Late in the winter of my seventeenth year, my mother decided I was depressed, presumably because I rarely left the house, spent quite a lot of time in bed, read the same books over and over, ate infrequently, and devoted quite a bit of my abundant free time to thinking about death.
Meet Hazel. She’s got cancer. It started as thyroid cancer, but now it’s in her lungs. There is no cure, but there is this miracle drug, Phalanxifor (Green points out in his acknowledgements that it’s a made up drug.), and although Hazel’s lungs are practically useless and she has to be hooked up to her oxygen tank all the time, she does okay. Except for, you know, the depression. Or whatever.
Her parents insist that she go to the cancer survivor’s support group meeting – which she had grown to “to be rather kicking-and-screaming about” – and it is there that she meets Augustus Waters. He’s in remission after losing his leg below the knee from “a little touch of osteosarcoma.” Her immediate reaction: he’s hot. From this point on, I flew through the pages of John Green’s YA novel The Fault in Our Stars, alternately laughing and crying.
Telling you much more about the plot won’t actually do the book any justice. Besides, it isn’t so much about what as it is about to whom. The Fault in Our Stars is driven by the magic that is Hazel and Augustus.
Their relationship begins over an exchange of books (be still my heart). Hazel lends Augustus her favourite novel, An Imperial Affliction, the story of Anna, a girl with a rare cancer of the blood. But, Hazel says:…
it’s not a cancer book, because cancer books suck. Like, in cancer books, the cancer person starts a charity that raises money to fight cancer, right? And this commitment to charity reminds the cancer person of the essential goodness of humanity and makes him/her feel loved and encouraged because s/he will leave a cancer-curing legacy.
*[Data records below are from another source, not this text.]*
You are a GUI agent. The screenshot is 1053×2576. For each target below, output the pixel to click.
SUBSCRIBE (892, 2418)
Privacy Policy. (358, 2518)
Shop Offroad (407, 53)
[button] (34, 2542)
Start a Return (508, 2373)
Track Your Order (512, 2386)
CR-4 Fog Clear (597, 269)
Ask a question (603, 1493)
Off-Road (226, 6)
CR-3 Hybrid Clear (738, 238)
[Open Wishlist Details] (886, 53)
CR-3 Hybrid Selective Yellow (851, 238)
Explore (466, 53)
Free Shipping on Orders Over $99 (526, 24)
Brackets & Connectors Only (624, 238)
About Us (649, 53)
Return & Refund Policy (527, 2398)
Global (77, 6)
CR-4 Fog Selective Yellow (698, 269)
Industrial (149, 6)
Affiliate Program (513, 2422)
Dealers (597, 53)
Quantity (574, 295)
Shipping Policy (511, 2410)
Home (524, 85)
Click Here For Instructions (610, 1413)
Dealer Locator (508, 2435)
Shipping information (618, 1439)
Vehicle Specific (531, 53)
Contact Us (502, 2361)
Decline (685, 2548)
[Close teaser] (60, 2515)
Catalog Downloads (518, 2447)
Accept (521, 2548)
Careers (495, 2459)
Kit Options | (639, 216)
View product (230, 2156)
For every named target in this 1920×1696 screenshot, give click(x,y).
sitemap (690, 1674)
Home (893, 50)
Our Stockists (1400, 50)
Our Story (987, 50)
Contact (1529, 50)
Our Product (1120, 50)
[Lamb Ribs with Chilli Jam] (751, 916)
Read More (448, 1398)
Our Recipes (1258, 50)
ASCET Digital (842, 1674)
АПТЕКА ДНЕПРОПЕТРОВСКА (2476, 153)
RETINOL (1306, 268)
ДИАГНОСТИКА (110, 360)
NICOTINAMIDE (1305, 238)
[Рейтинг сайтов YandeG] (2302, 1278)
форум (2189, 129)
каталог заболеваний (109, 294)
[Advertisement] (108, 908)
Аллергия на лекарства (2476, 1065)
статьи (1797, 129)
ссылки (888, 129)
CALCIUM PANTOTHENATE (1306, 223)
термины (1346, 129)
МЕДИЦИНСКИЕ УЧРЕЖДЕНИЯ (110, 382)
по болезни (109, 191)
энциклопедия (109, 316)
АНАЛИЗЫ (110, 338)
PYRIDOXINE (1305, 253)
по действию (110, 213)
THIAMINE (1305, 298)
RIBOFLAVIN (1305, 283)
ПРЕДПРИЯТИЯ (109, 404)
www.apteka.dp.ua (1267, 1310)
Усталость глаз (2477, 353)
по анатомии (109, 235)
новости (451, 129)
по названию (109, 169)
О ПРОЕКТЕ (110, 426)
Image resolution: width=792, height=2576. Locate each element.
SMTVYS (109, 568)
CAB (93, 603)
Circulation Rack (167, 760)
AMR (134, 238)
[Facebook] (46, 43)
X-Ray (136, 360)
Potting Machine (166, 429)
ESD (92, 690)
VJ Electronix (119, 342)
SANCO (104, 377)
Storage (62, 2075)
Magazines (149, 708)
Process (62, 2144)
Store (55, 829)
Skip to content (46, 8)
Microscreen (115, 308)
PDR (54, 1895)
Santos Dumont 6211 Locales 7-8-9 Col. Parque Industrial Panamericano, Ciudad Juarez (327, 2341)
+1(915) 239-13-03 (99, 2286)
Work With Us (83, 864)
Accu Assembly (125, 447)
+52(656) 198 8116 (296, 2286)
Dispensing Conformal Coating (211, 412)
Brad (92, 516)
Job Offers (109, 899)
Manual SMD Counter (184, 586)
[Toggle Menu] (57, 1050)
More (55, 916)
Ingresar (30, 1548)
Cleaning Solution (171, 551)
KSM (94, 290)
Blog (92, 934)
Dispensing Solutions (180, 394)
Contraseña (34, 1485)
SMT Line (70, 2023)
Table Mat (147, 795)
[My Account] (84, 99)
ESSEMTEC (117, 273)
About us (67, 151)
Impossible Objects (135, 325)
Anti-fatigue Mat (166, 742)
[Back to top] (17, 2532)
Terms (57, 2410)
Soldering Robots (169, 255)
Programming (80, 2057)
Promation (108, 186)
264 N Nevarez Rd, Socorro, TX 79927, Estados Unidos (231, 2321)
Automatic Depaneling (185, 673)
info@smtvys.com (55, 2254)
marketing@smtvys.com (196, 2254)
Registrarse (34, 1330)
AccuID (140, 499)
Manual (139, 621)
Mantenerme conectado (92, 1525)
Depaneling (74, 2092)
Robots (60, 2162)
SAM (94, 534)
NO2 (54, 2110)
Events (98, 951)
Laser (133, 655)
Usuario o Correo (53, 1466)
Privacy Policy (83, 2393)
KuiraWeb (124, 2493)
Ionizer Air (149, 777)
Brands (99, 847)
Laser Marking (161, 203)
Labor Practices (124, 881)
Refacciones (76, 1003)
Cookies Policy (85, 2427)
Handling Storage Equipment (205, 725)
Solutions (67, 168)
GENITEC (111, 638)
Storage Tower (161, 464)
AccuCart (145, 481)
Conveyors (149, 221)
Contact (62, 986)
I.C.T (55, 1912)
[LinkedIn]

But in AIA, Anna decides that being a person with cancer who starts a cancer charity is a bit narcissistic, so she starts a charity called The Anna Foundation for People with Cancer Who Want to Cure Cholera.
Hazel has some unanswered questions about An Imperial Affliction. She has tried for months to get in touch with the book’s author, Peter Van Houten. When Augustus actually makes contact with Van Houten, it sends the pair on the trip of a lifetime.
But much of that is plot and while the story might be predictable in many ways, there is nothing ordinary about this novel. Nothing. Hazel has been sick for a long time; she has already come to terms with her mortality. What she doesn’t know how to do is live. Augustus is the perfect antidote to her doldrums, beautiful and funny.
And make no mistake – this book is funny. These kids know how to laugh at themselves. When Isaac, another member of the support group, loses his remaining eye to cancer he says: ” …people keep saying my other senses will improve to compensate, but CLEARLY NOT YET. Hi, Support Group Hazel. Come over here so I can examine your face with my hands and see deeper into your soul than a sighted person ever could.”
As if navigating the thorny path to adulthood weren’t difficult enough, the teenagers in this book must also contend with bodies that have forsaken them. It is also heartbreaking to watch Hazel’s parents try to protect their daughter, even when they know they can’t. As a mom myself, I can only imagine how horrific it must be to care for a terminally ill child.
Augustus sums it up best: “…the thing about pain…it demands to be felt.”
Absolutely my favourite book this year.